London pop figure Liz Cass is an over-sharer. Someone who pours every ounce of her soul into her music, incoming debut album The Words finally affords Liz Cass a broader landscape to work with. Out on October 21, it’s led by new piledriver ‘Near Miss’, an alt-pop statement that delves into her thoughts on relationship. Refined, finessed electronic pop, ‘Near Miss’ is “about not wanting to give up on someone when they can’t figure out what they really want. When you’re not ready to let go but have that need to be able to look back and say you gave it everything you had.” Brisk of vocal and buoyant of chorus, ‘Near Miss’ is a deliberate attempt to re-shape the narrative around Liz Cass’ work As she puts it: “The song shows a different side to me and comes from a less melancholic place. I was in a better headspace when I wrote ‘Near Miss’ and wanted to reflect that with some really uplifting pop. There’s no more wallowing from me… At least for a while!” A jewel of a single, we’re able to share the Conrad Gamble directed video, which takes you around the singer’s favourite East London haunts. [via Clash]
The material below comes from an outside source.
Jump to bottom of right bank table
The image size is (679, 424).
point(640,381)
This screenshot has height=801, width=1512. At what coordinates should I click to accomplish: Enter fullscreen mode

On new track ‘End Of My Life’, Kailee Morgue unpacks the pressures of young adulthood. Anyone who’s reached a certain point in their 20s will know that life looks very different depending on who you are. One of your friends might be getting married, while the other solo travels the world, the other lives solely to party, and the other’s on a career drive just two steps away from being CEO. This tapestry of circumstances is one of the beautiful things about our younger years – there are so many options, but equally, look around and you may well think: “What the hell am I supposed to be doing?” ‘End of My Life’ sees the Arizonan alt-pop artist platform this pressure of feeling time’s scarcity despite being merely at the beginning of adulthood. Inspired by the Bridget Jones Diary book series, Morgue’s fears of getting older are brought to life by a light-horror-esque music video, both symbols of her long-standing love of light entertainment forms like ‘90s movies and soap operas. She channels this into her own brand of “coming-of-age” art which she uses to empower her inner teenage self and likely many young listeners of today. The good news is that ‘End of My Life’ is taken from Morgue’s newly announced debut album Girl Next Door – due on October 28. [via Wonderland]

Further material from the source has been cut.